Friday, September 14, 2001

Saturday Night / Sunday Morning
- Hangover Bad, Last Night Worse


South Oakland resident Jay Keller awoke Sunday morning with “the worst hangover ever.” According to initial reports from Keller, the agonizing headache and vomiting were apparently even worse than the now infamous day-after-Memorial-Day-hangover when Keller drank an entire box of Franzia white wine. “He talks about that hangover like it's the best thing that's ever happened to him,” said housemate Matt Francise, “like it's cool to have a hangover or something.”

Unable to open his eyes, Keller stumbled to the bathroom saying, “ow, oh my head's fuckin' killing me.
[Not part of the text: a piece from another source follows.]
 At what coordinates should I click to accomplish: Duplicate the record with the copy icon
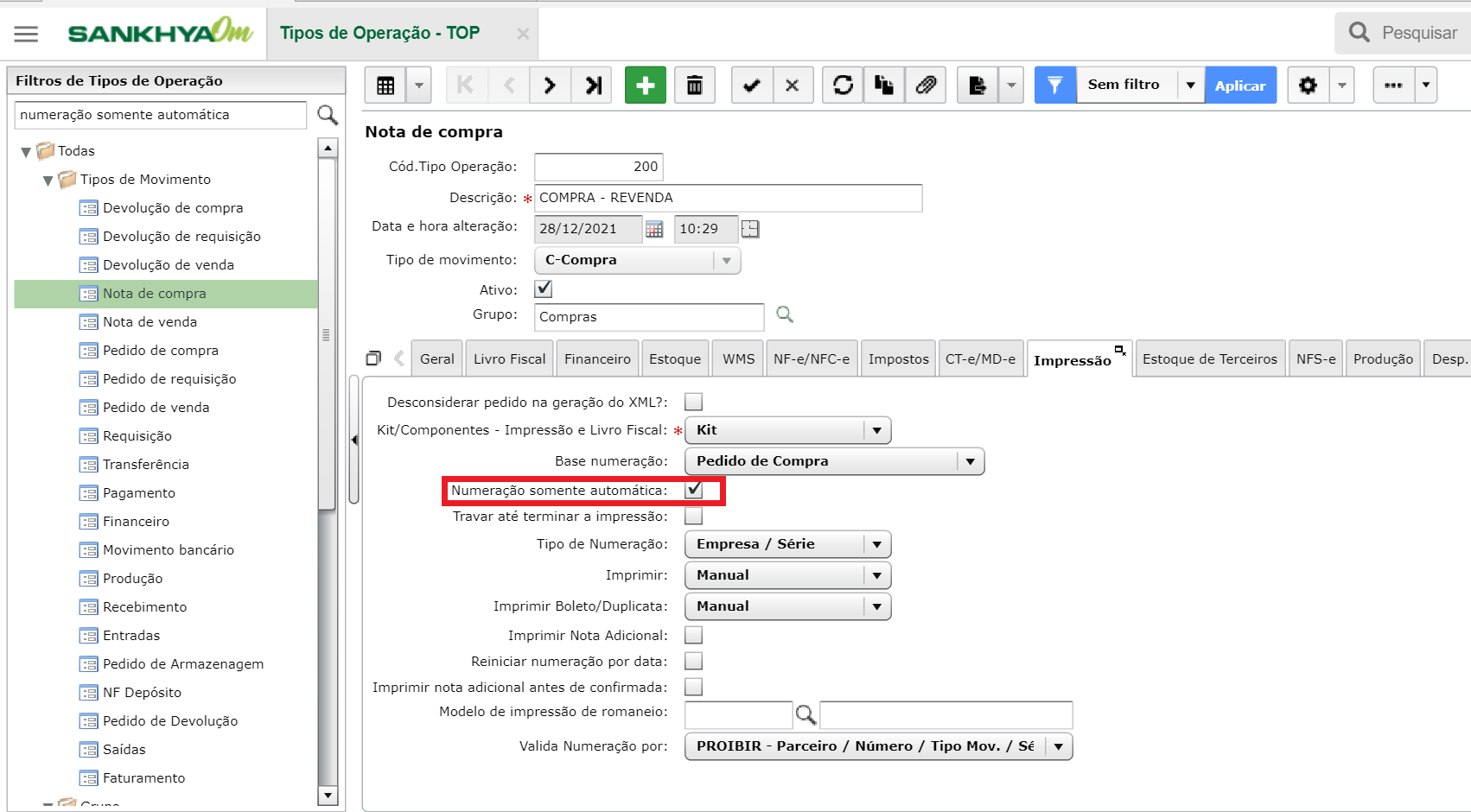tap(883, 85)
What the hell happened last night?”Apparently his elevated BAC caused what is commonly termed a “black-out”: an experience over 50% of all people in South Oakland suffer on Saturday evenings engaging in what most parents refer to as "binge drinking.”

Scientists at the University of Pittsburgh and nearby Carnegie Mellon University are currently investigating the correlation between consumption of a “shit-load” of alcohol and the inability to remember “what the fuck happened last night.” At the time of this report no conclusions were available.

Keller's ability to recall events from the preceding evening begins to end at around 10PM. Having already consumed a six-pack of Busch pounders and three shots of Ezra Brooks whiskey by 8PM, Keller neglected to have dinner. A keg of Straub arrived at 9PM. “No hangover my ass,” Keller commented from the bathroom between dry-heaves. Francise reported that over the next three hours he saw Keller consume somewhere between 10 to 15 12-ounce cups of beer.

Amazingly, and unfortunately for Keller, this amount of alcohol was insufficient to render him unconscious. He spent the entire evening hitting on every girl at the party saying “you and me babe, how 'bout it,” (from the Dire Straits song “Romeo and Juliet”). “Man, that was priceless,” said Francise laughing hysterically, “I only wish I had that on video.” He continued to recount how Keller vomited on himself twice, including once in front of a girl that he's wanted for over two years now. “Oh man, that sucks,” Keller lamented from the bathroom.